Two Friends of the Earth groups win award
Published: 8 Sep 2021
Organised by Friends of the Earth and supported by the players of People’s Postcode lottery, Earthmovers Awards recognise the inspiring work of local environmental groups in their communities
Torfaen, one of the oldest Friends of the Earth groups in Wales, wins a national award for their successful campaigning on a wide range of issues over the past thirty years
Torfaen Friends of the Earth began life in 1996 as the ‘Fight the Plan’ group to prevent a massive new housing estate being built on green fields in South Sebastopol near Pontypool. In 2001 it became a Friends of the Earth group led by Mike Jacob, late husband of the current co-ordinator, Carole.
They are one of the oldest Friends of the Earth groups in Wales and have now won an Earthmovers Award. The award, which is supported by players of the People’s Postcode Lottery, recognises its inspiring campaigns spanning a wide range of issues over the past quarter of a century.
As well as opposing the South Sebastopol development for 20 years, the group has spearheaded environmental justice issues, bee-friendly and clean air campaigns, and raised and supported many petitions over the years including two on South Sebastopol and a local one for banning the use of glyphosate.
For decades, the group has played an active role in their local community. For instance, they have had stalls at numerous community events, arranged their own film events on several topics such as bees, pesticides and divestment, and worked with Torfaen Council’s air quality control team to monitor air pollution locally. They have also conducted school visits to help teach children learn about bees. They are currently working as stakeholders in consultation for the new Local Development Plan for 2021 and are regarded as experts locally on planning issues, helping residents, and speaking at planning meetings on their behalf.
In the past, Torfaen Friends of the Earth have also campaigned successfully against fracking, and alongside other activists and residents, they were instrumental in getting Torfaen Council to vote to become a frack-free area. They have also campaigned on divestment, raising it with the Church in Wales locally as well as pressuring their Local Authority Pension Fund to take its money out of fossil fuel companies and campaigned hard over many years against the M4 Relief Road.
Carole Jacob, Co-ordinator of Torfaen Friends of the Earth, said:
“We’re delighted to receive this award for what Torfaen Friends of the Earth has achieved over the years. We believe passionately in what we do, and this has kept us going for the past three decades. Of course, we couldn’t have done it without the support of many local people living here in Torfaen, so I would like to take this opportunity to thank everyone in our local community who helped us.”
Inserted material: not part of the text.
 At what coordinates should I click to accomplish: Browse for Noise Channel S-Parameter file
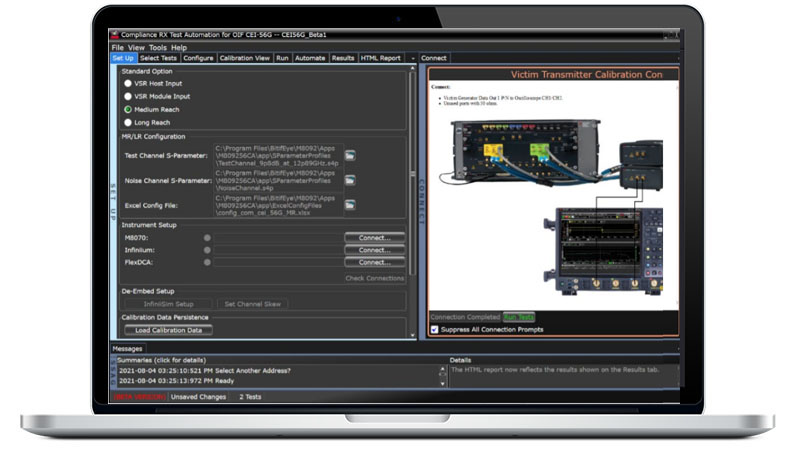(x=350, y=180)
Ruthin Friends of the Earth wins the ward for their positive and far-reaching impact on their community, achieved over a short timescale
Ruthin Friends of the Earth, a relative newcomer compared to Torfaen, has won the award for their positive and far-reaching impact on their community, achieved over short timescale. Since the group started in 2019, they already have an impressive track record, having started a repair café in the town, organised litter picks, and helping the town get plastic-free status with Surfers Against Sewage.
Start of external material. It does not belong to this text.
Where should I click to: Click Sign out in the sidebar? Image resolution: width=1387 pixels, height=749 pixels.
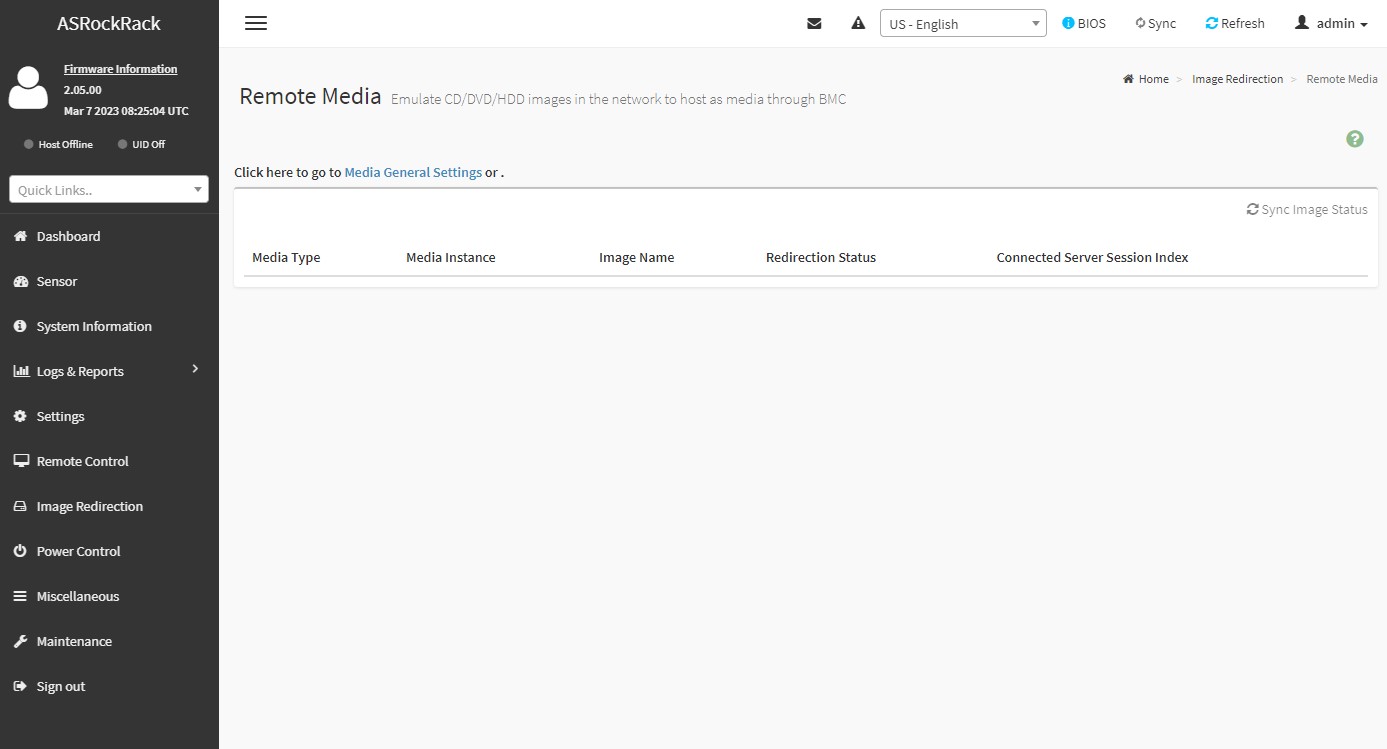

Ruthin Friends of the Earth works with and alongside a wide range of groups and social enterprises, such as Drosi, renovating and electrifying bikes, and Incredible Edible, tending planters in prominent locations in the Town and a Community Allotment in collaboration with Denbighshire Voluntary Services Council.
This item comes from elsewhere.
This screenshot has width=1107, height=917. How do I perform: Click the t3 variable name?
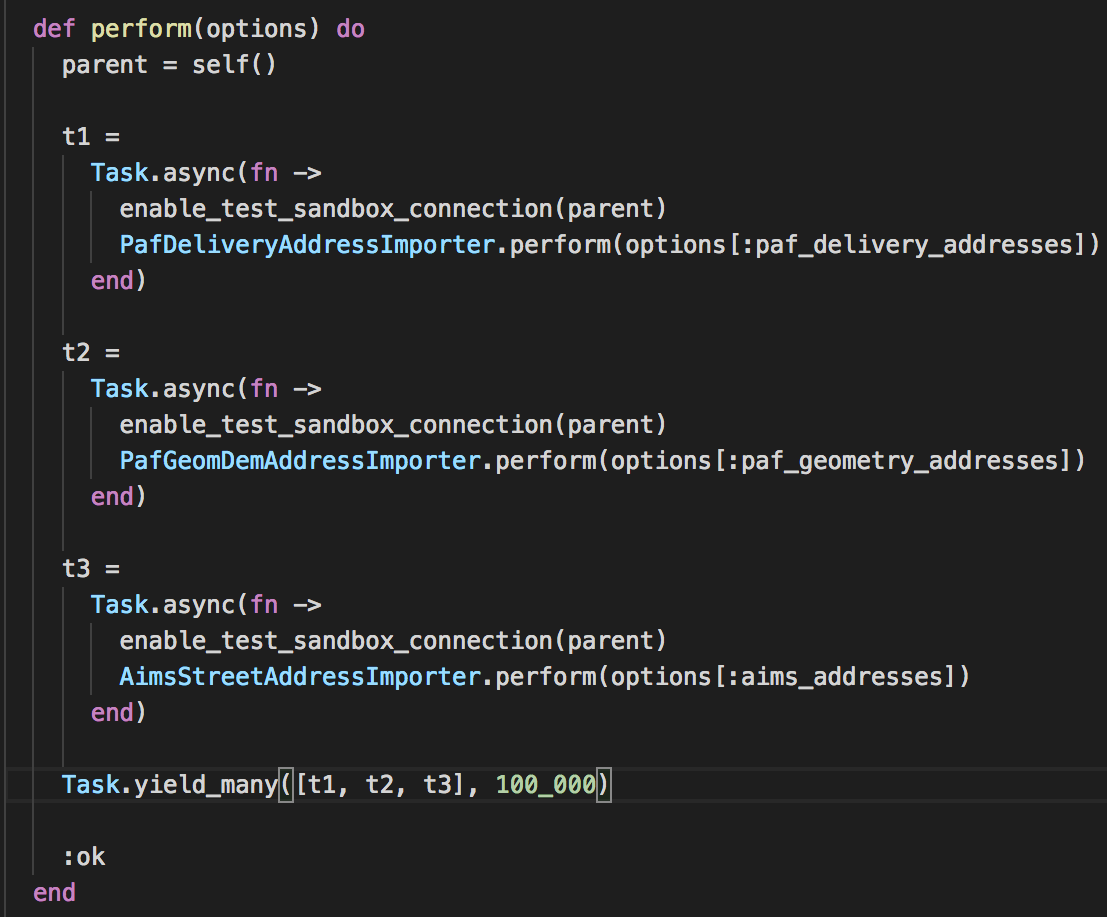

Ruthin FoE is also involved with ReSource, upcycling materials that would otherwise have gone to landfill, including remaking plastics; they have an inclusive ethos and offer training to volunteers of all abilities. This Autumn apple harvesting for a local juicing co-operative will expand volunteering and collaboration opportunities. Three events are planned in the run-up to COP 26 to increase public awareness and attract more volunteers to support Friends of the Earth Ruthin’s diverse projects.